Planet Mindquarry is Back

posted 07:31PM Jun 15, 2007 with tags mindquarry planet venus by Lars Trieloff

Due to a harddisk crash Planet Mindquarry went last week offline. Thanks to Planet Venus and Open Source Web Design it is back to life now.

Fixing Planet Apache's OPML

posted 10:37PM May 06, 2007 with tags apache blogbridge opml planet by Lars Trieloff

Recently I changed my RSS reader setup to reflect the new features in Blogbridge 5: I no longer subscribe to the various planets I have been reading: Planet Apache, Planet GNOME, Planet Mindquarry, etc., but combine the ability of the Planet software to create an OPML file, containing a listing of all blogs aggregated, including their feed URL. Blogbridge in turn is able to subscribe to all feeds mentioned in such an OPML file, so I pointed Blogbridge to the OPML files of Planet Apache, Planet GNOME, Planet Mindquarry, etc, unsubscribed from all aggregated Planet feeds and are now subscribed to really many feeds ( I get this aggregated listing by publishing the OPML of all my subscribed feeds using the Blogbridge service, combined with Share Your OPML, a great service by Dave Winer).

There was only one problem: I suddenly lost all my Planet Apache subscriptions due to a mis-formed OPML file. Planet Apache's OPML file did not contain the feed URLs, so I investigated this issue and found a small bug in the OPML template that mixed up url and uri variables and is fixed by now. As a result, feed urls are in Planet Apache's OPML again and my feed list is again a little bit more interesting.

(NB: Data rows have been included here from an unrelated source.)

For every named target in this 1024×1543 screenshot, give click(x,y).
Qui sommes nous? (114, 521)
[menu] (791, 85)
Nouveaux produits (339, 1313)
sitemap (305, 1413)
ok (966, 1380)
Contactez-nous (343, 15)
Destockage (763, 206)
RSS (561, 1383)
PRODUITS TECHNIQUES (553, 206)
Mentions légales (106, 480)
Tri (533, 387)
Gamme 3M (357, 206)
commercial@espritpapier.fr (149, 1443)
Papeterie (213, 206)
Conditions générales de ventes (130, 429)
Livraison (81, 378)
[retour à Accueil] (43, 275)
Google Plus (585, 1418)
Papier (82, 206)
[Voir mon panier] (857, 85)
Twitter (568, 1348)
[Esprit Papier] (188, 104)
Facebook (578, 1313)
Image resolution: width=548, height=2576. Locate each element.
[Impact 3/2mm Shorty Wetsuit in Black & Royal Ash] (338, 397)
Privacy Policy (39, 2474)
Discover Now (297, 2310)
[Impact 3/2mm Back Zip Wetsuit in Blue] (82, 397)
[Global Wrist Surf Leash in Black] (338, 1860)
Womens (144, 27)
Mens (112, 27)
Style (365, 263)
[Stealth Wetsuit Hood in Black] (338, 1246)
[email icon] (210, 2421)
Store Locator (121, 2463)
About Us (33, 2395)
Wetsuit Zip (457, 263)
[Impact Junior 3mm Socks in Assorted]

What makes a planet worth reading

posted 08:50PM Apr 16, 2007 with tags blogs community mindquarry planet by Lars Trieloff

Sandro and I had a small discussion today regarding Planet Mindquarry: I manage the subscriptions that will be aggregated in Planet Mindquarry and Sandro proposed to remove two bloggers who are Mindquarry developers but do not blog about Mindquarry as such. For me this is no big thing, as honesty and diversity is what makes a planet living and worth reading. This is why Planet Apache is one of my favorite reads: It allows me to see what people of a community I respect and value think. This means everything, not only Apache specific stuff. I see who moved recently, who makes great holidays and of course who codes interesting stuff. On the other side planets like Planet PHP or Planet Gentoo have a different policy: If you want your post to be on this planet, make sure it is relevant to the topic 'Gentoo' or 'PHP'. After having been subscribed to Planet Gentoo for a while (as a Gentoo user I thought it might be interesting to follow this planet), I quickly unsubscribed because the posts where too one-topic focused to keep me interested. Sure, the posts are relevant to the topic, but are they relevant to the people?

I see planet software as a community tool. I read blogs to learn about people, so I read planets to learn about communities. This is why I am looking forward to Planet JBoss: I am not a JBoss user, I am not that interested in the JBoss software, but I am interested in the JBoss community, as there are some clever guys behind this software.